Be it the vexing half-hour chirrup of the old wall clock, Professor Litfin’s pager beep, or perhaps the sighs of the student beside you, it’s hard not to be cognizant of time’s passage. In the classroom, we are beholden to this ever-present tick-tock. We’re getting older by the second, damnit! Even closing our eyes, as we do in contemplation, does not “shut off” this inner metronome: if anything, in that dark eyelid space, the ticking’s exacerbated. We squirm with unspent energy, sensing the shortening of telomeres and our asses flattening like pizza dough in the chair. The professor leads us through contemplation, gentle prompts regarding “breath,” “attention,” or gravitational pull (vis-à-vis those asses). As Honors students in 2017, we may be particularly susceptible to racing minds: we’re over-achievers, eager to make the grade, to fit it all in (& then some; does not this post count for extra credit points, hello?!). Technology has scorched our ability to focus: we’re paced at sound-byte, at Tweet ping, capped off at 2-minutes lest another cat vid snatch our atten—LOLZ.
So when a keen classmate asks sincerely from the corner when we’ll start “actually learning stuff?”–the entire room halts. Even the wall clock raises an eyebrow, perked: Did Tim just ask that?
Indeed, he did.
“I feel like we’re just chatting, not really getting anywhere” (we had been “debriefing” and addressing housekeeping matters for a solid 20 minutes). “Until then,” he shrugs, “I’ll just keep drawing.” And draw he does, scritching into the margins of his notebook.

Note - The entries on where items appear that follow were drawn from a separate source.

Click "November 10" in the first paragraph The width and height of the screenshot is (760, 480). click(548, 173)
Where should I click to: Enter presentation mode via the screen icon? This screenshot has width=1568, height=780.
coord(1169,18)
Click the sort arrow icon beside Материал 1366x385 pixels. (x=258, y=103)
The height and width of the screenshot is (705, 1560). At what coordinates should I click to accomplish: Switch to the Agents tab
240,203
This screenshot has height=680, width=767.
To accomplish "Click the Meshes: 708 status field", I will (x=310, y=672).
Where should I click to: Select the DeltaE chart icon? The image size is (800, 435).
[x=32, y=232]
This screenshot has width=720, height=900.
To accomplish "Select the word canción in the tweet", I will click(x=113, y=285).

Did Tim just hold a speakerphone up to a collective unease? Were we all kinda-sorta thinking something similar? That is, did this slower pace, the agonizing molassesness of the class, feel torturous to the rest of us? Was it, as he suggested, so numbingly doodle-worthy?
Part of me was angry. Who is he to claim that, up until that moment, we hadn’t been “learning” anything? Sure, discussion had yet to spark, the engine not yet revved on ferocious discourse–but surely we’d get there. All in good time, right? And is there not something to be said about using class time as necessary exhalation from the heavy onslaught of text we’d read for homework? Ours is not a light topic: rather, “Planetary Politics” is a harrowing head-trip. Content can be disconcerting, depressing, Trumpian. Balancing stats, reconciling personal agency, guilt, “analysis paralysis”–the tonnage burdens a backpacked scapula. In this tender space, room 228, can’t we unwind–together–to counteract the syllabus?
Is contemplation a waste of time? That question implies that time, Tim, is a precious commodity—something to be spent wisely or foolishly. My budget as a college kid is thin: I’ve only got so many spendable minutes in my Patagonia pocket. Humans didn’t appear until, what, the final second in the 24-hour history clock? And yet we’ve still royally botched this orb in the interim. We aren’t really ones to talk about wise spending.
What if slowing ourselves down to contemplate the present—like Superman, flying backward, to twist the earth—can actually offset some of that go-go-go? Is it futile to consider Tai Chi a form of radical political action? Can “ohm” be a battle cry for the Anthropocene?
I’ve taken a risk in posting this, as I recognize its controversy. My intention is not to take Tim to task, for I’ll admit, at times I’ve felt that same restlessness (“ugh, enough already with the meditation–! give me the PowerPoint!”). Rather, I want to discuss, candidly but with respect, the feelings y’all might have w/r/t “learning stuff” and optimization of 392 time. Do you feel that the slower pace of the classroom environment hampers your ability to synthesize or make meaning of the material? Do your brains work better with pressure and hyperspeed? And what was your experience–if you had one at all–of the moment Tim spoke up? Were we grateful for his spur-kick, a necessary fuse for an otherwise lethargic Tuesday? Do you need more time to meditate on that answer?
“Don’t worry. As long as you hit that wire with the connecting hook at precisely 88 miles an hour, the instant the lightning strikes the tower… everything will be fine!
-Doc, from Back to the Future
P.S. Tim: would love to see those doodles.